# B Squaring both sides of an equation?

1. Mar 24, 2017

### bobyo

If I wanted to simplify an equation, say of the form $$\sqrt{A} + B = 0$$ to get rid of the square root, is it correct to square as is? If so, why would it then be wrong to move one term to the other side before squaring?

Thanks

2. Mar 24, 2017

### Haynes Kwon

Prior to beginning, you must be aware of the possible ranges of A and B.
I believe this is what you missed.
A>0 or A=0
I will assume that B is the component of the set of the entire negative real number.

If you have learned about how
(X+Y)^2 is developed,

X^2+2XY+Y^2,

you will see that the linear terms of X and Y still remain in the equation.

Now let's substitute A^(1/2) with P, and B with Q. In order to get rid of square root, every degree of P should be the multiple of 2, or 0.

P + Q = 0

If you square both sides of the equation without any transposition, that will be

P^2+2PQ+Q^2=0

and you will notice that still there is a linear term of P.

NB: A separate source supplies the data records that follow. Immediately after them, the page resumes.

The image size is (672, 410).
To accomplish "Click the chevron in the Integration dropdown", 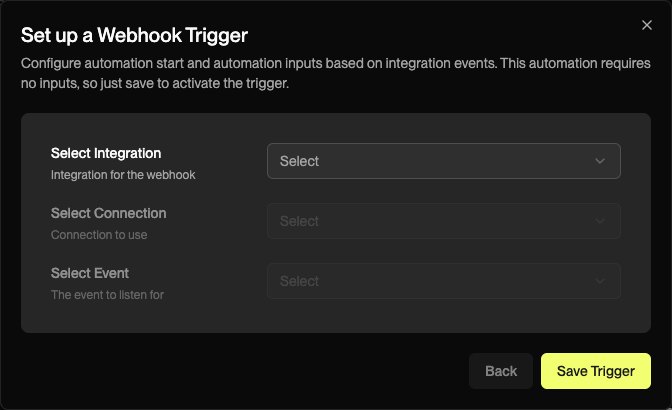I will [x=600, y=161].
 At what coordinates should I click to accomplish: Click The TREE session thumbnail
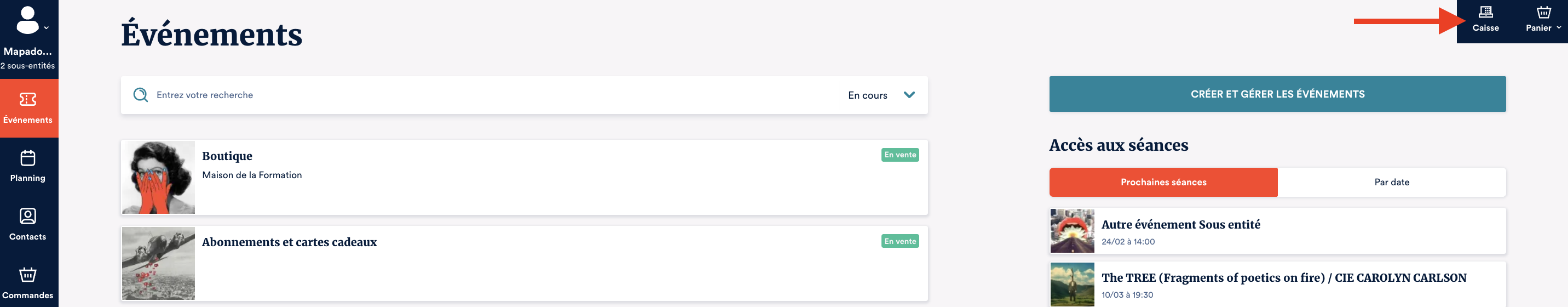point(1072,285)
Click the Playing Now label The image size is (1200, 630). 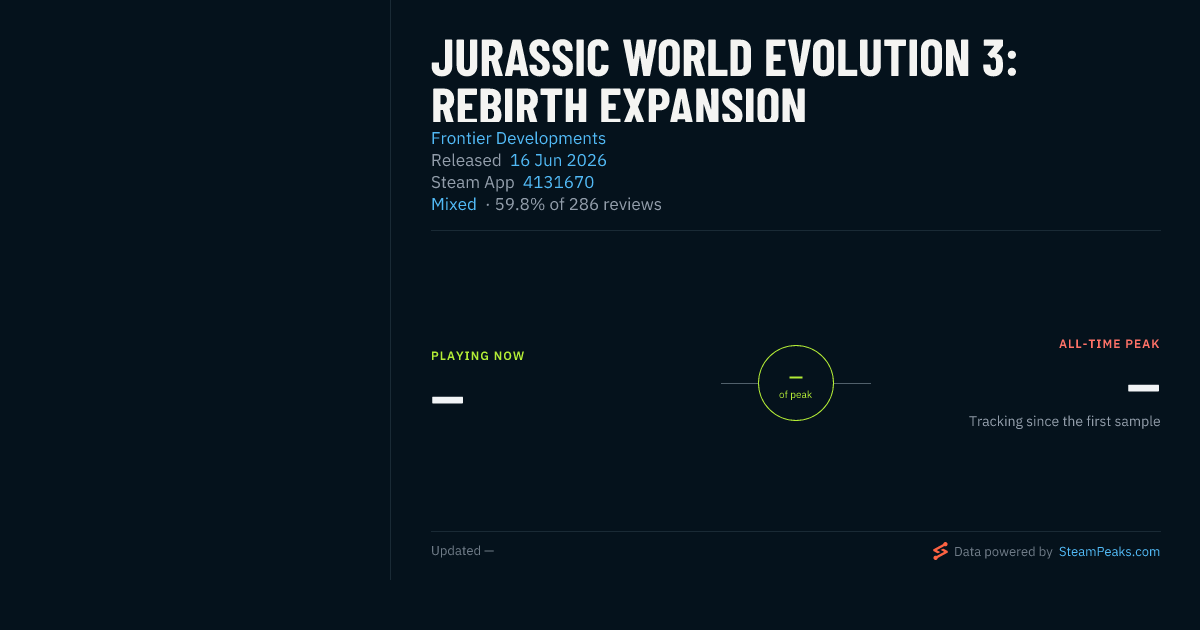(478, 356)
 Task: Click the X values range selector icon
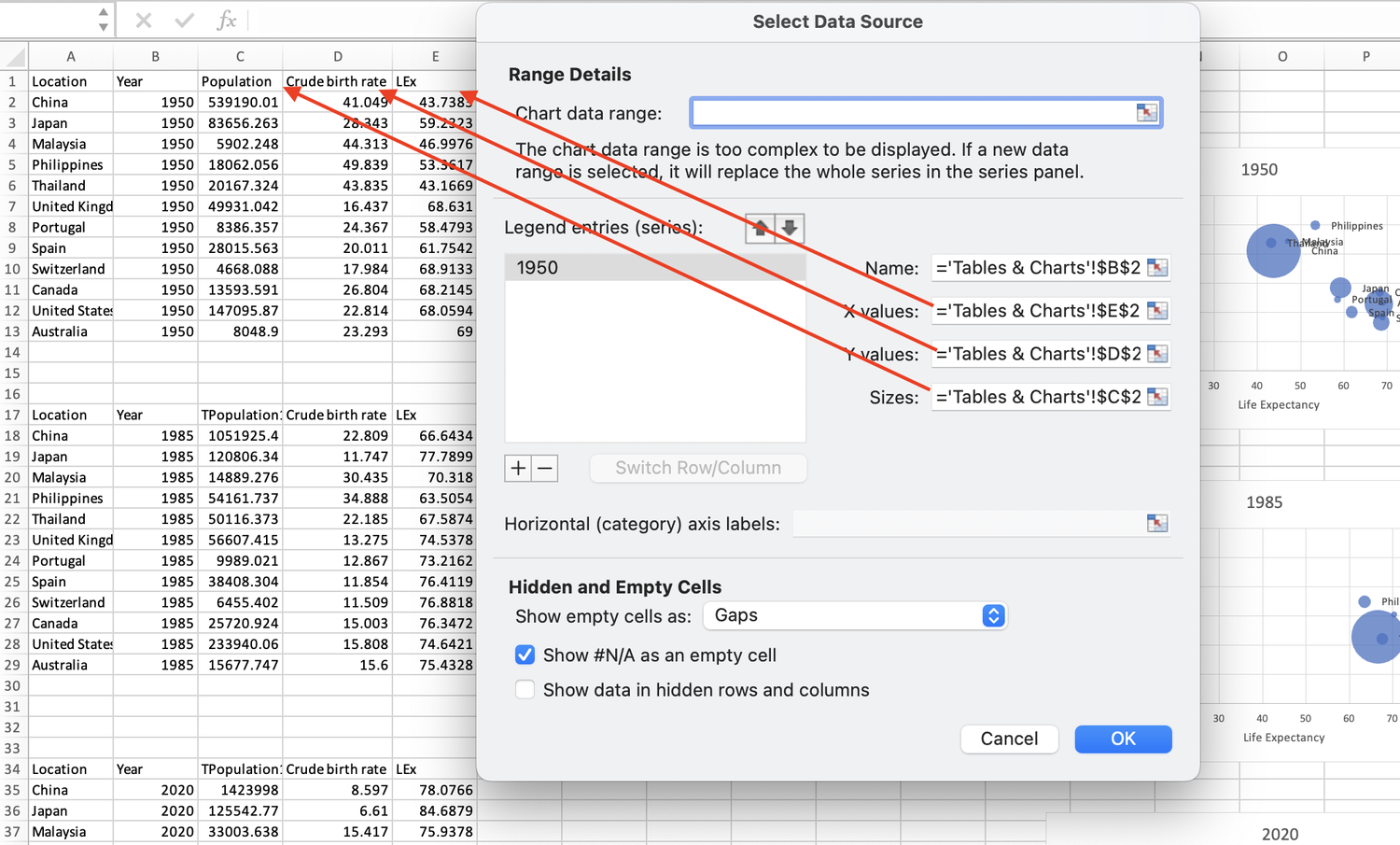1156,311
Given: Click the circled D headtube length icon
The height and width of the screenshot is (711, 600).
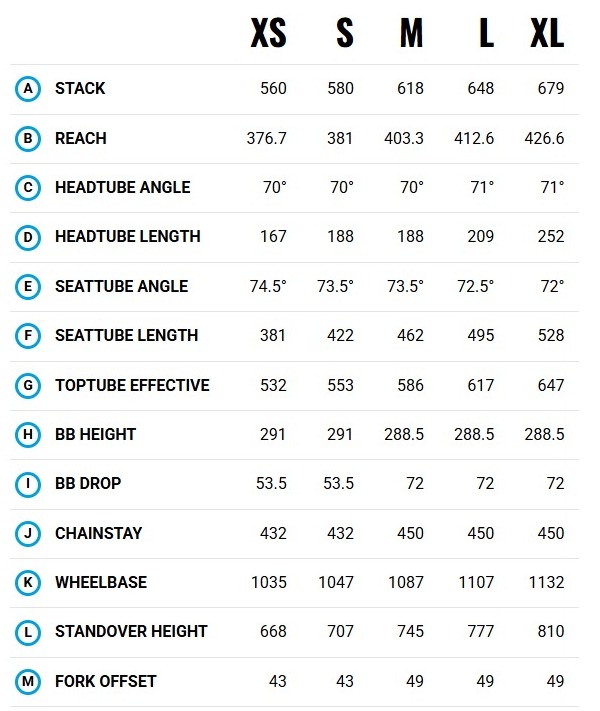Looking at the screenshot, I should (28, 237).
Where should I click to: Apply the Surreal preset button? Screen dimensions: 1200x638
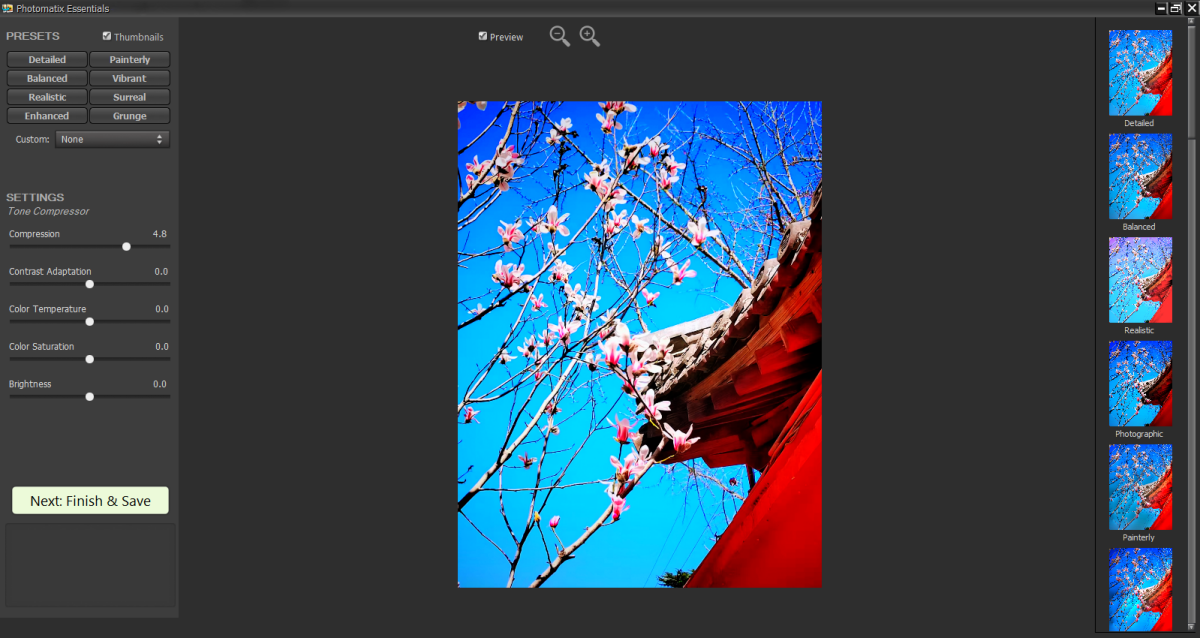pos(129,97)
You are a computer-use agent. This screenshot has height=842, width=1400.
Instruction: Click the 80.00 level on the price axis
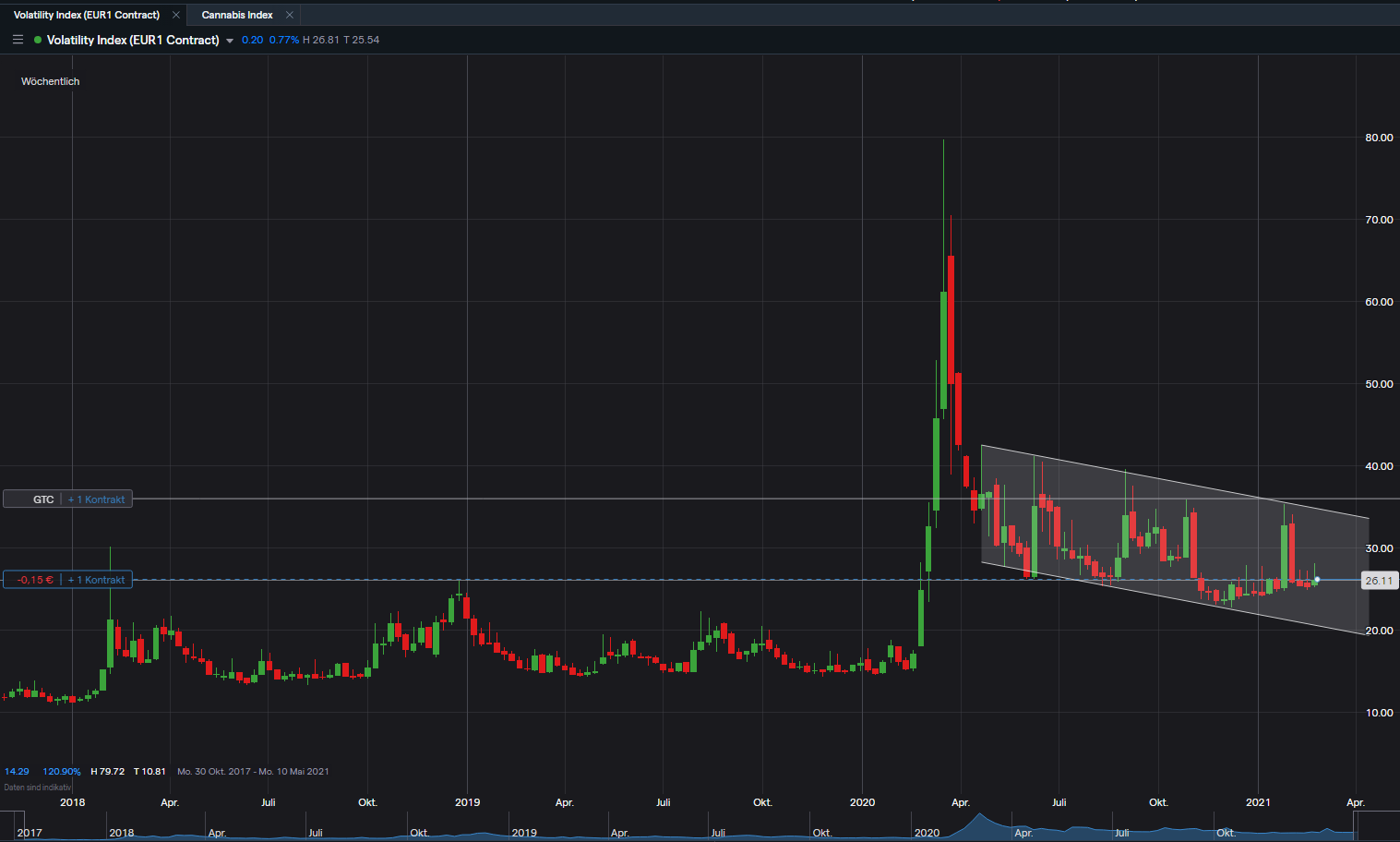[1379, 138]
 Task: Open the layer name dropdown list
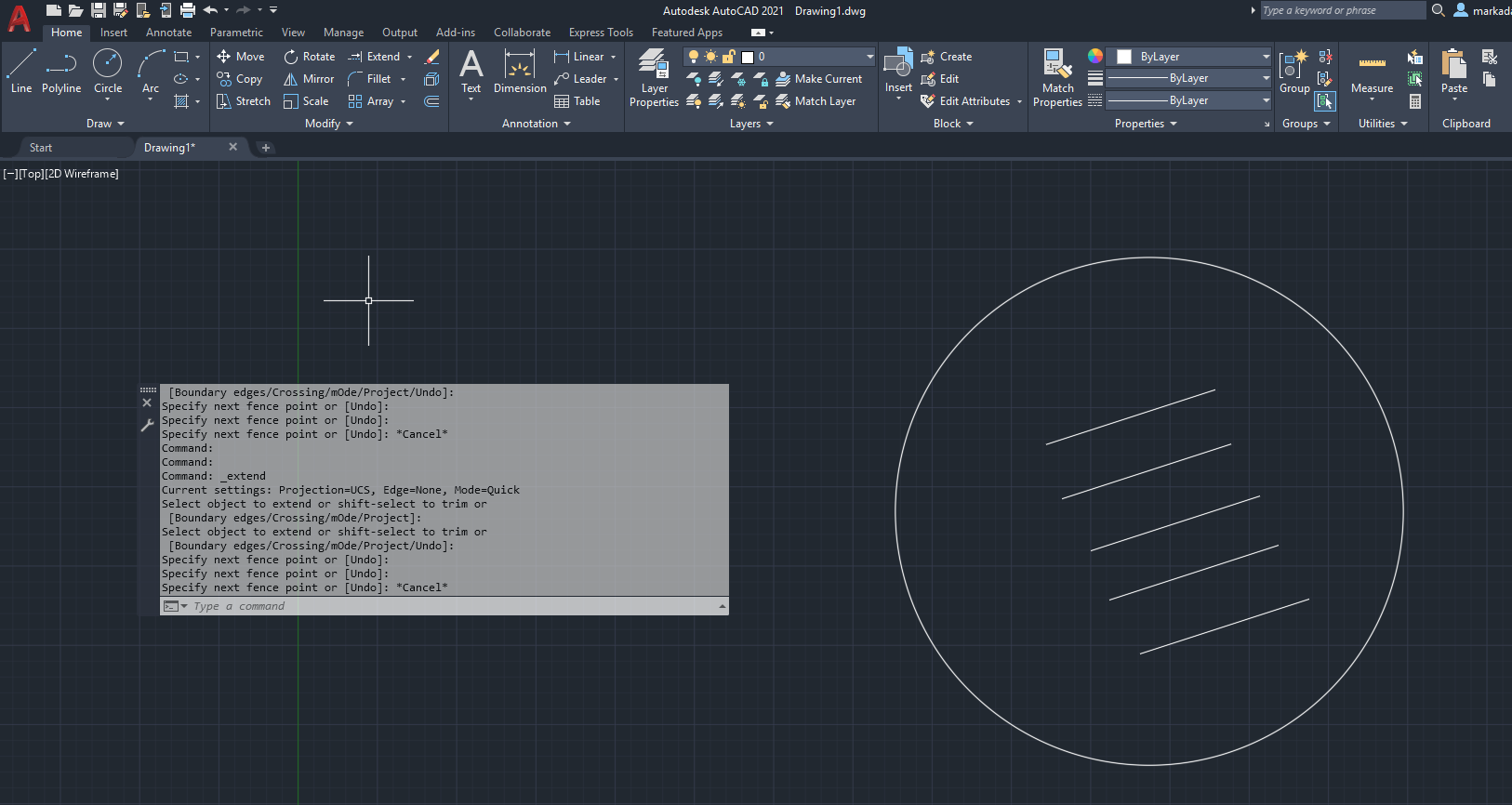click(869, 57)
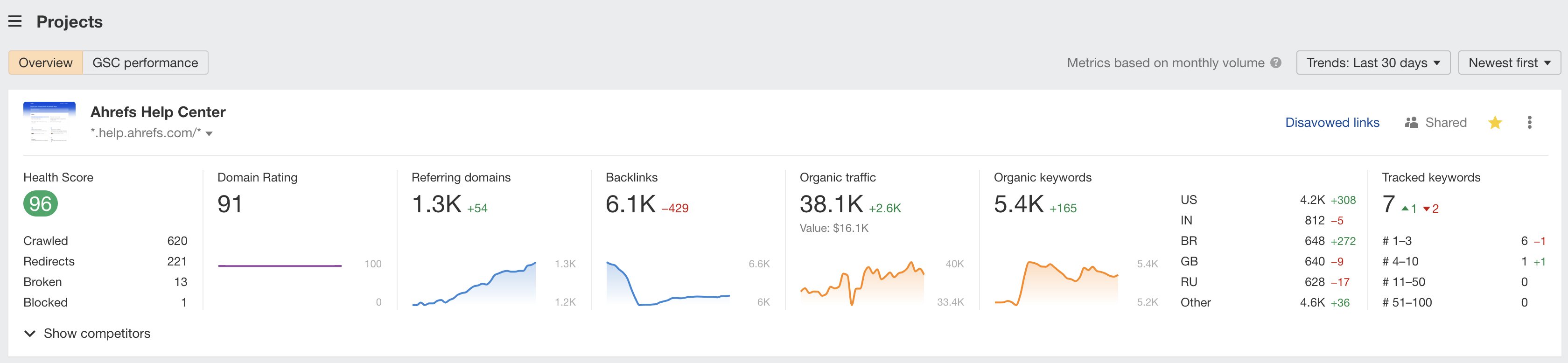Click the Ahrefs Help Center thumbnail

[x=49, y=122]
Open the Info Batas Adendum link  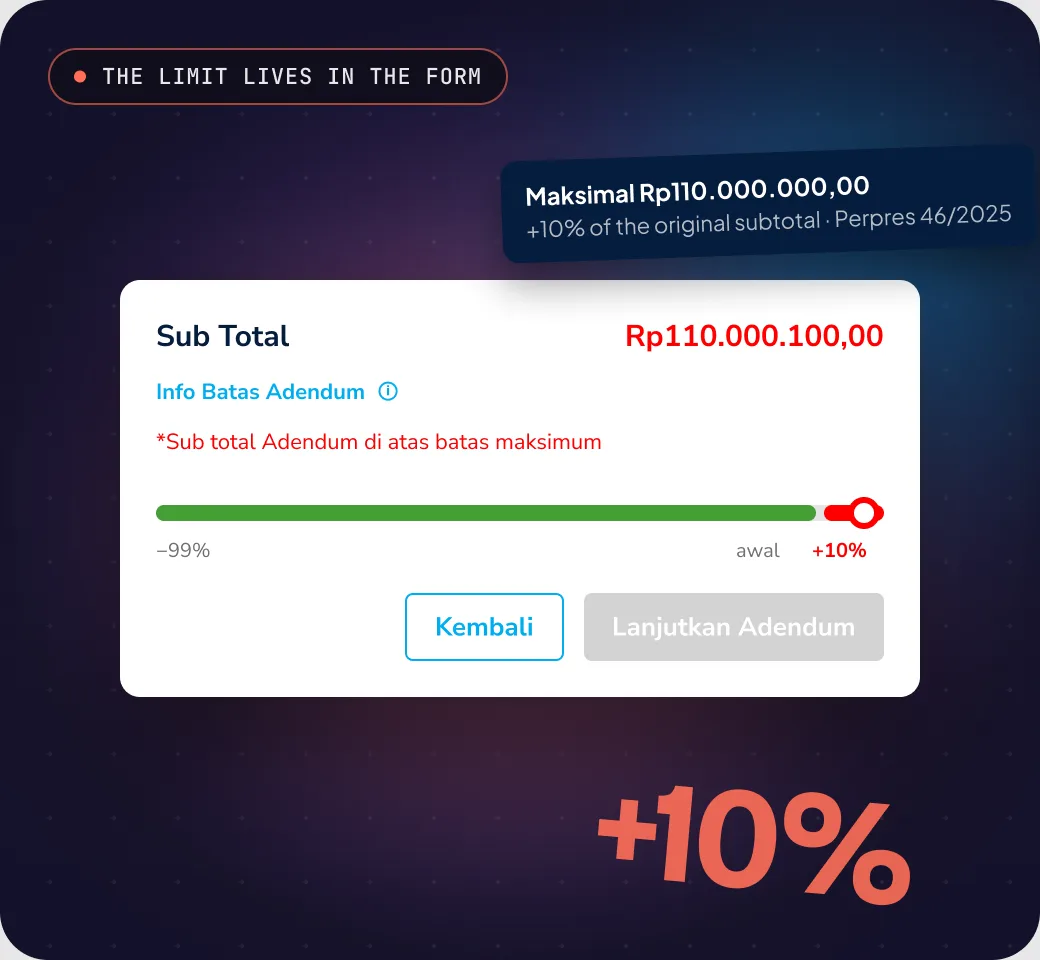click(260, 391)
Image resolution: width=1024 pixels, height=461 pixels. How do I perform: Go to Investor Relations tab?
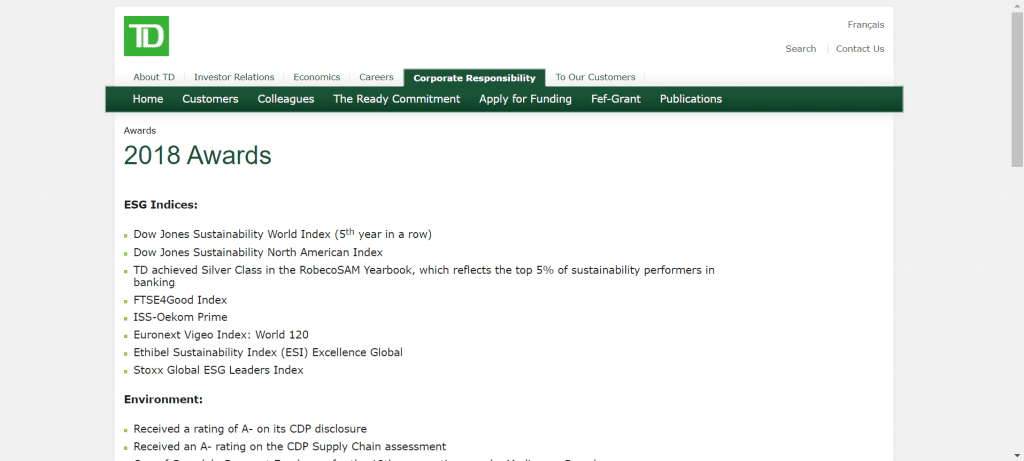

If you just want to simplify the original equation,

A=B^2 (A>0 or A=0, B<0 or B=0)

may be accurate.

Last edited: Mar 24, 2017
3. Mar 24, 2017

### PeroK

What makes you think that would be wrong?

4. Mar 24, 2017

### Haynes Kwon

B must be 0 or a negative number. If he squared with one term moved to other side, he could have got a positive value.

Last edited: Mar 24, 2017
5. Mar 24, 2017

### PeroK

It depends what you want to do. Suppose, for example, $B = -3$, then your equation becomes:

$\sqrt{A} = -B$

$A = B^2 = 9$

Whereas, squaring the original equation doesn't get you very far:

$A -6 \sqrt{A}+ 9 = 0$

Which doesn't really help.

6. Mar 24, 2017

### Staff: Mentor

If you "square an equation" (really, square both sides of an equation), you should end up with an equation.
What you have above is missing "= 0".